1959–60 Cupa României

Tournament details
- Country: Romania

Final positions
- Champions: Progresul București
- Runners-up: Dinamo Obor București

= 1959–60 Cupa României =

The 1959–60 Cupa României was the 22nd edition of Romania's most prestigious football cup competition.

The title was won by Progresul București against Dinamo Obor București.

==Format==
The competition is an annual knockout tournament.

In the first round proper, two pots were made, first pot with Divizia A teams and other teams till 16 and the second pot with the rest of teams qualified in this phase.
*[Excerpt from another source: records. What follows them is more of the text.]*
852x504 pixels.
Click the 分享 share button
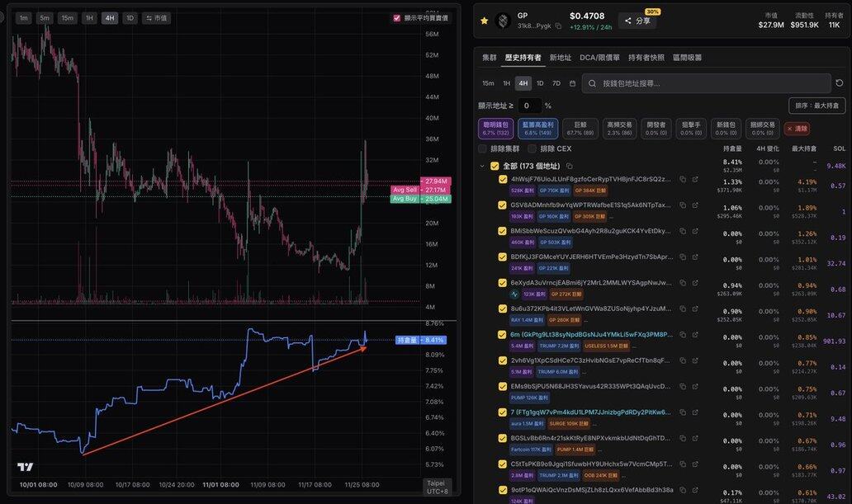[637, 21]
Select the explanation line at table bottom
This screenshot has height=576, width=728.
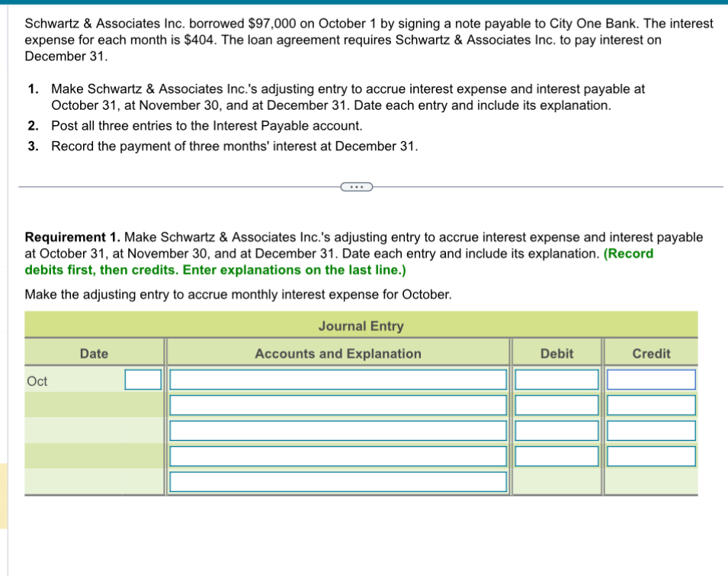338,481
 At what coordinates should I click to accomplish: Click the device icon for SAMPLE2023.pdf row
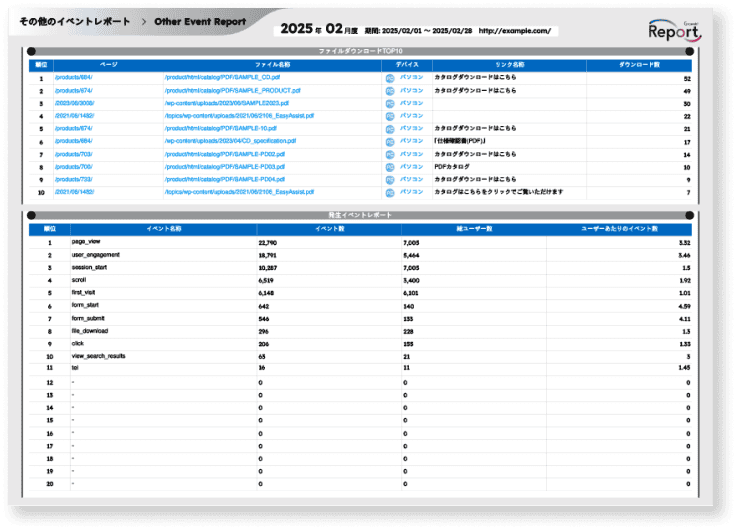(x=390, y=103)
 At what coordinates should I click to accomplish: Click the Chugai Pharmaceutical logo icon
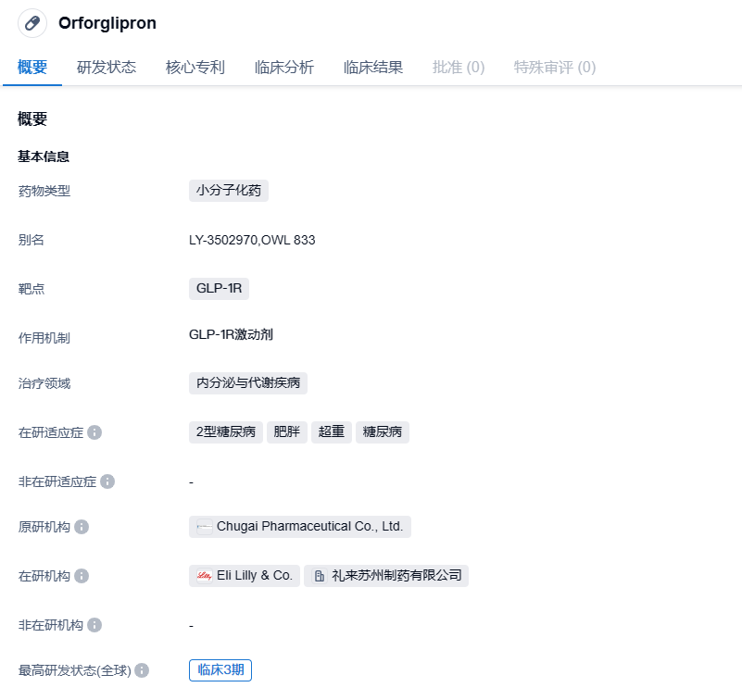click(204, 527)
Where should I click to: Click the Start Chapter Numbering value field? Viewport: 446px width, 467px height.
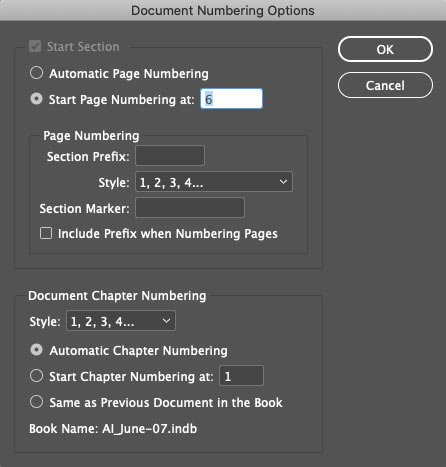pyautogui.click(x=241, y=376)
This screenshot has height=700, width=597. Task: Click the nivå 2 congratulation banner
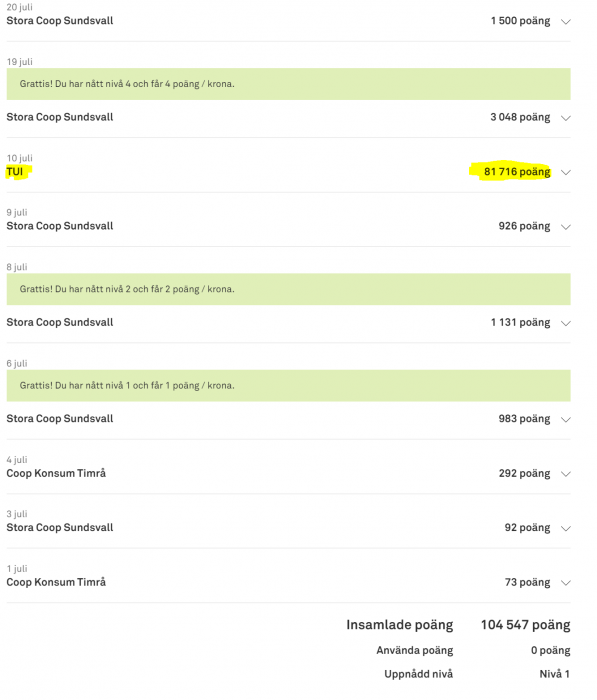288,289
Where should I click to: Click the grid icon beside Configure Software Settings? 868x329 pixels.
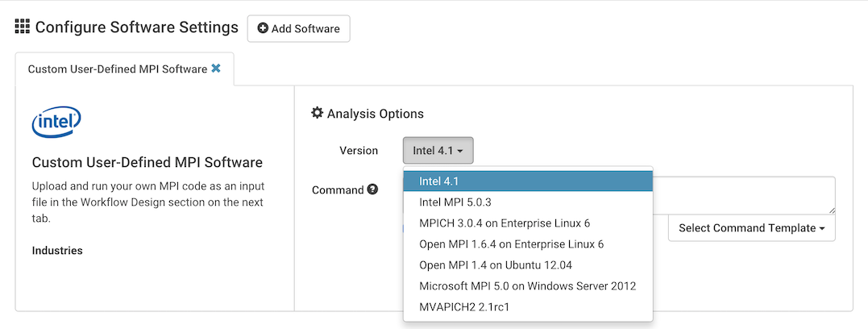(23, 27)
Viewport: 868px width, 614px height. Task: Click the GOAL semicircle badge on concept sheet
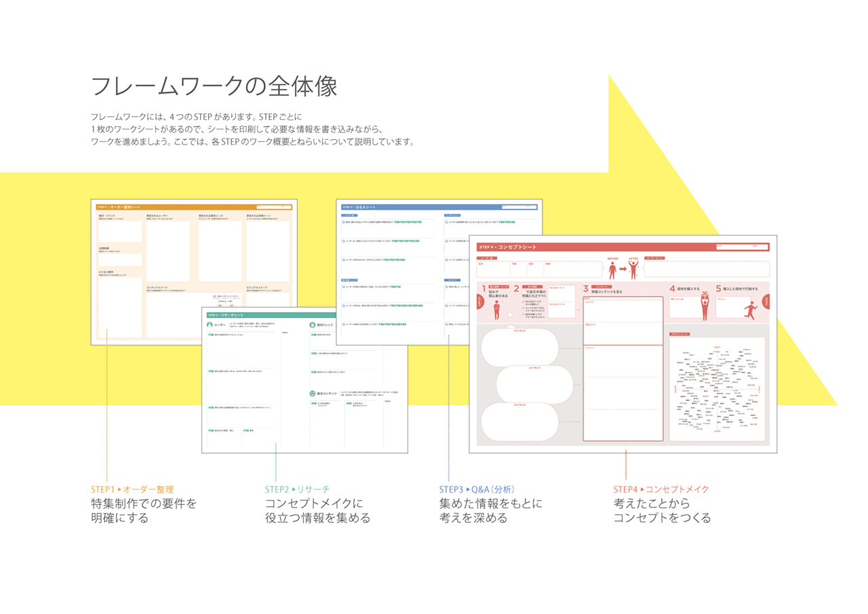click(766, 302)
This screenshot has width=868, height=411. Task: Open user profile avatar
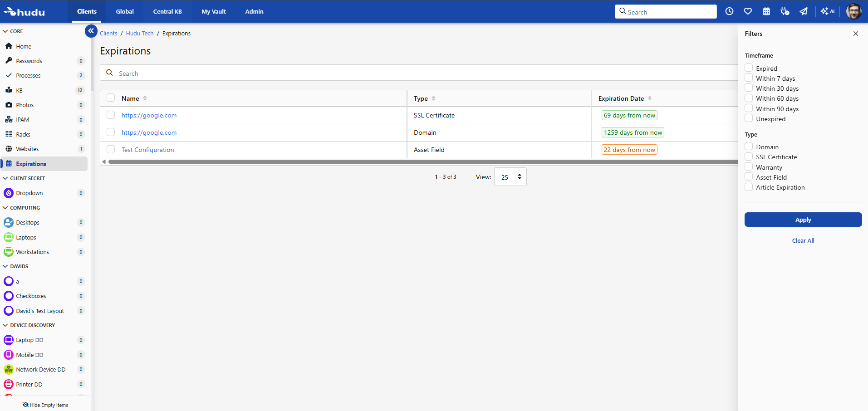click(x=854, y=11)
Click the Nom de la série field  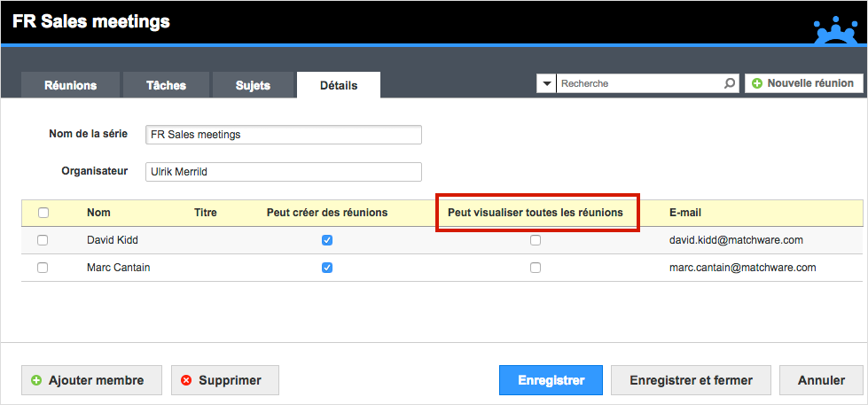(284, 135)
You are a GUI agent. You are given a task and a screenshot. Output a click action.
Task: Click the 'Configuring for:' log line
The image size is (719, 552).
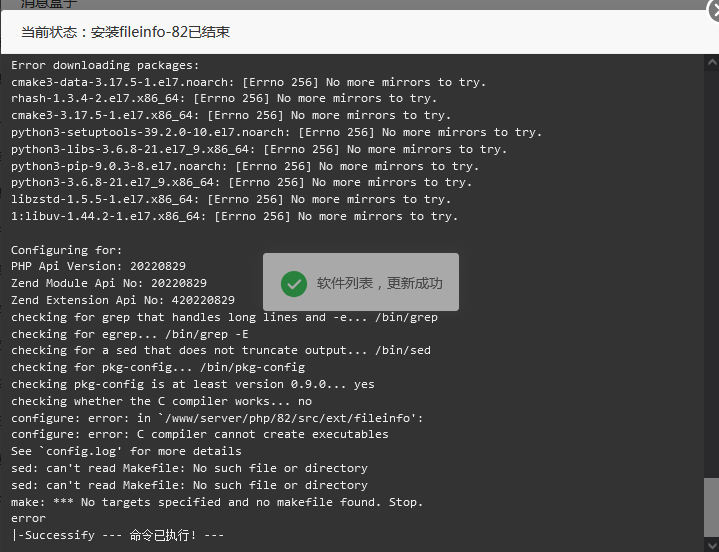point(66,250)
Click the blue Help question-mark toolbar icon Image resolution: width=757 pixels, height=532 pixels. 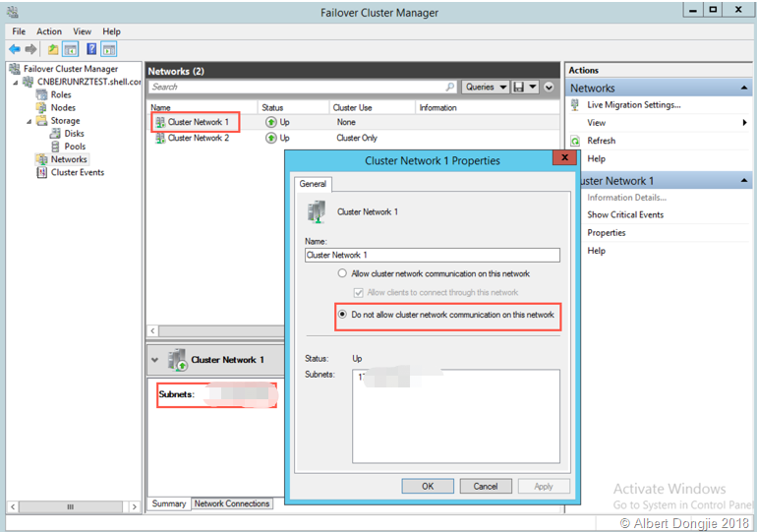coord(91,49)

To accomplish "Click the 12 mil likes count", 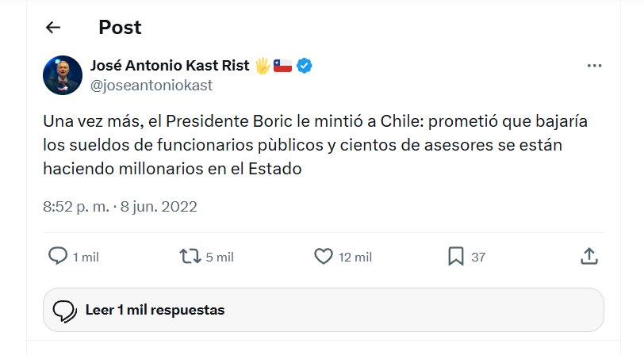I will pos(355,257).
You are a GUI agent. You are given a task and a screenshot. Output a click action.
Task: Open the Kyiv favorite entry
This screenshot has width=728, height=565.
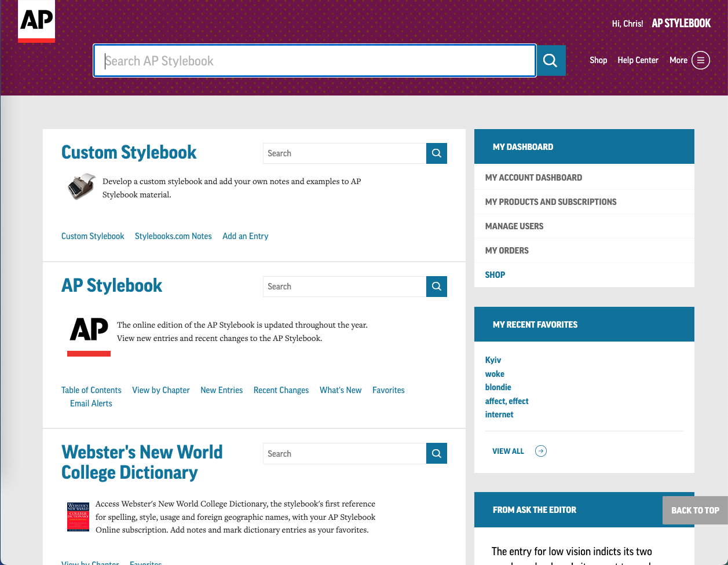pos(493,359)
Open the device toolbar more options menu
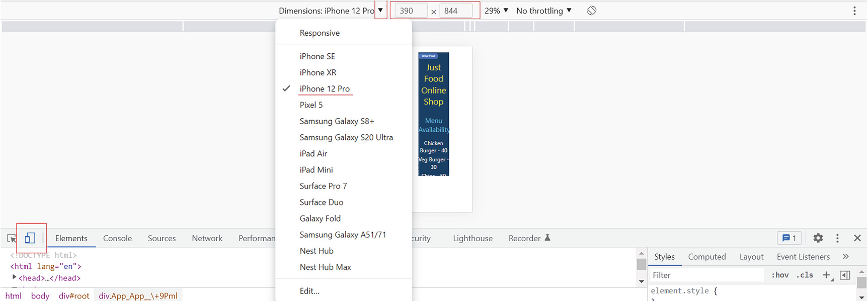 pyautogui.click(x=854, y=11)
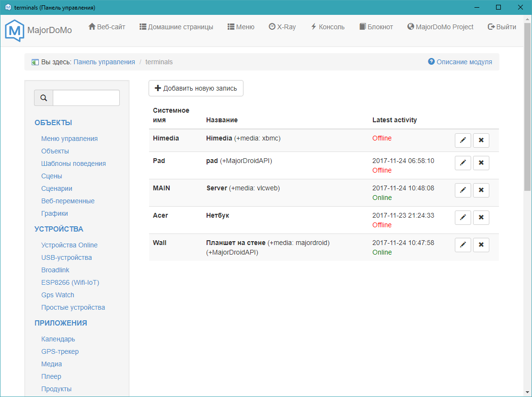Click the Добавить новую запись button
The image size is (532, 397).
196,88
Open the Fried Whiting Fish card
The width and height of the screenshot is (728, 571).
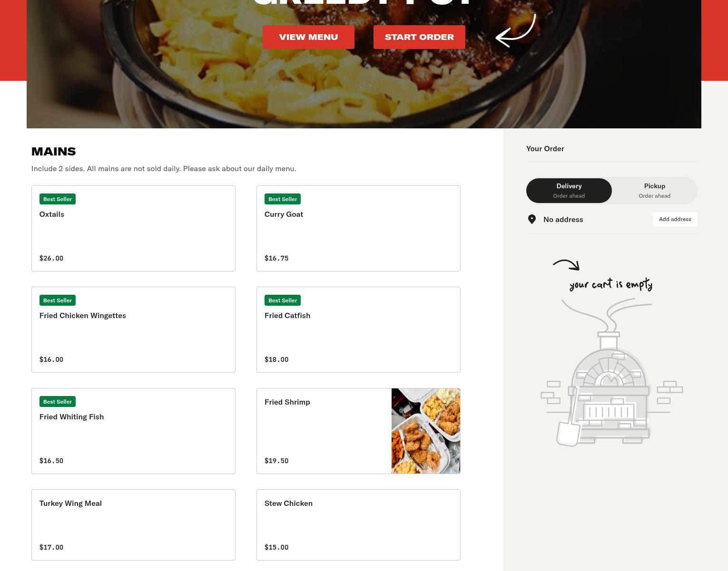[133, 431]
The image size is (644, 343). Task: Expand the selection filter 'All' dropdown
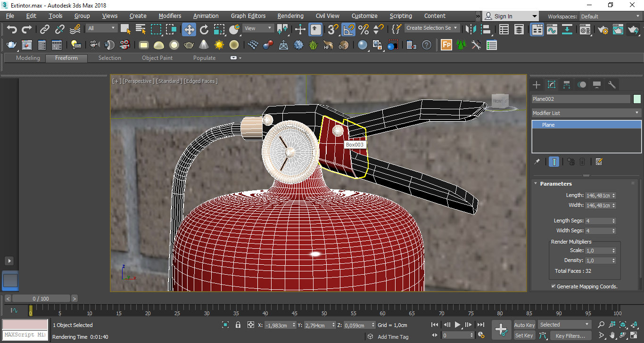pyautogui.click(x=101, y=28)
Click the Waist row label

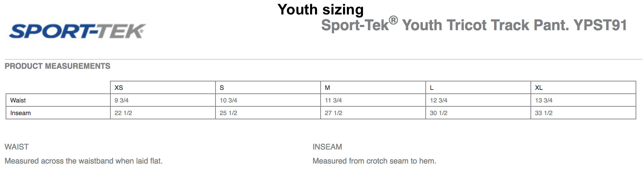(x=18, y=100)
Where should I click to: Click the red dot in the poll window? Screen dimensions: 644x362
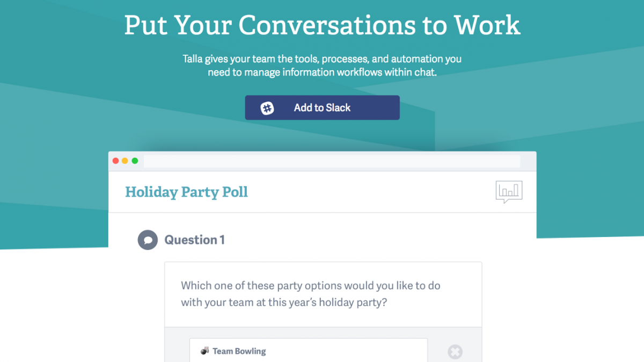pyautogui.click(x=115, y=161)
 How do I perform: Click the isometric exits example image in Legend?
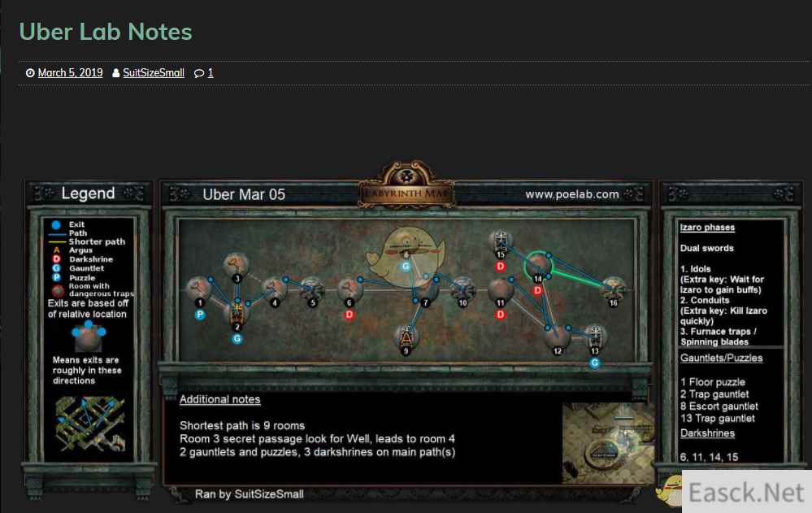pyautogui.click(x=90, y=424)
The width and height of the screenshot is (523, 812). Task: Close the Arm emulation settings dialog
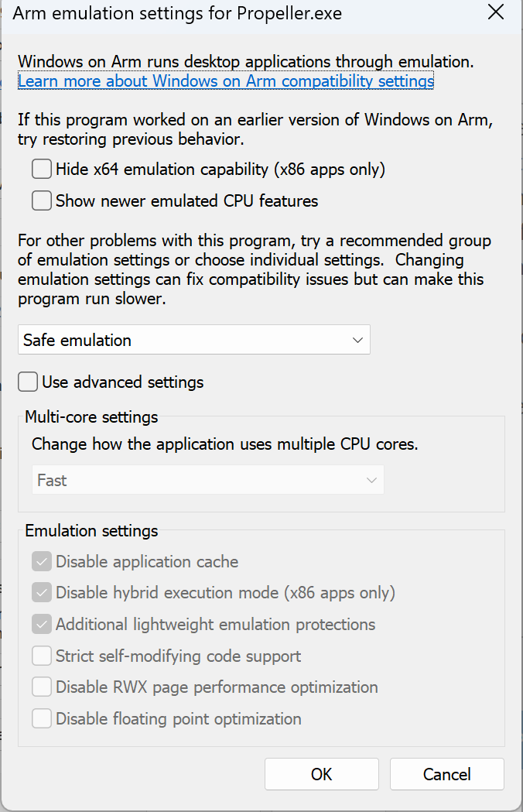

Each tie is played as a single leg.

It is the third season in the history of Cupa României when all the games are played on a neutral location.

If a match is drawn after 90 minutes, the game goes in extra time, and if the scored is still tight after 120 minutes, then a replay will be played. In case the game is still tight after the replay, then the team from lower division will qualify for the next round.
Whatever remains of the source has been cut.